The HTML attachment contains the following text:
Dear Valued Customer, Your account has generated an Error code SB-907 in our new security system due to mis-match access. Please login via the security
link below to resolve this problem in order to enroll your SBI account in the new online System for mixmum security protection against online phishing.
For security reason all information should be match correctly to avoid account suspension,
including hint question and answer that you had set for the Profile password.
CLICK HERE TO RESOLVE THIS PROBLEM
Thank you for using STATE BANK OF INDIA
© SBI . All rights reserved.
the link on that page directs to a phishing site http://gymbrand.com/includes/js/tabs/sbi/indexx.html which has an interface similar to https://www.onlinesbi.com/ which is UNSAFE and intended to steal your login info and other details.
How to avoid being victim of such phishing scam?
Always look for the Green Security seal in the address bar. Websites protected by SSL Security will have security certificate which will be shown in Green by Firefox. Chrome and IE would be showing it differently. In this case the address bar will appear as shown in the images below:
Avoid online transactions on websites which don’t have security certificates, information entered like you password or your credit card details can be easily grabbed and misused. Moreover, always keep an eye on the address bar while logging in every site whether its Facebook or Gmail, etc. always check the spelling in the address bar.
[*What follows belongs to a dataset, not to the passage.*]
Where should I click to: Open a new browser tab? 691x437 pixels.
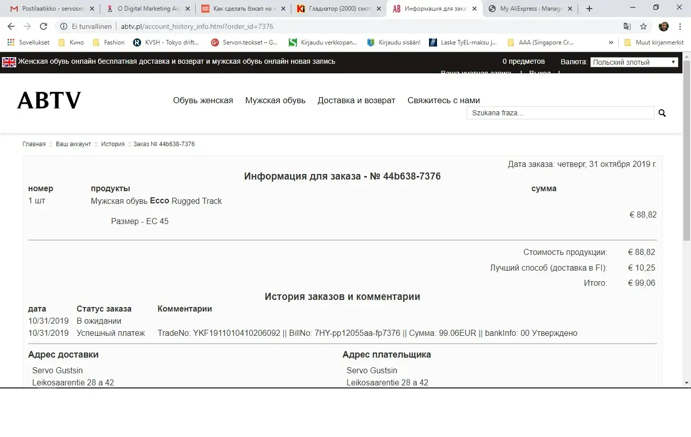click(x=589, y=9)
How to report a Phishing Website?
Best way to report a phishing site is through Google.
Visit the Report Phishing Page http://www.google.com/safebrowsing/report_phish/
Enter the Website address, Fill the captcha text, comment(optional) and Submit Report.
Alternately, you can visit http://www.us-cert.gov/nav/report_phishing.html and follow the instructions on the page.
Hope you find this post informative. Beware of increasing Online Scams and Phishing attacks.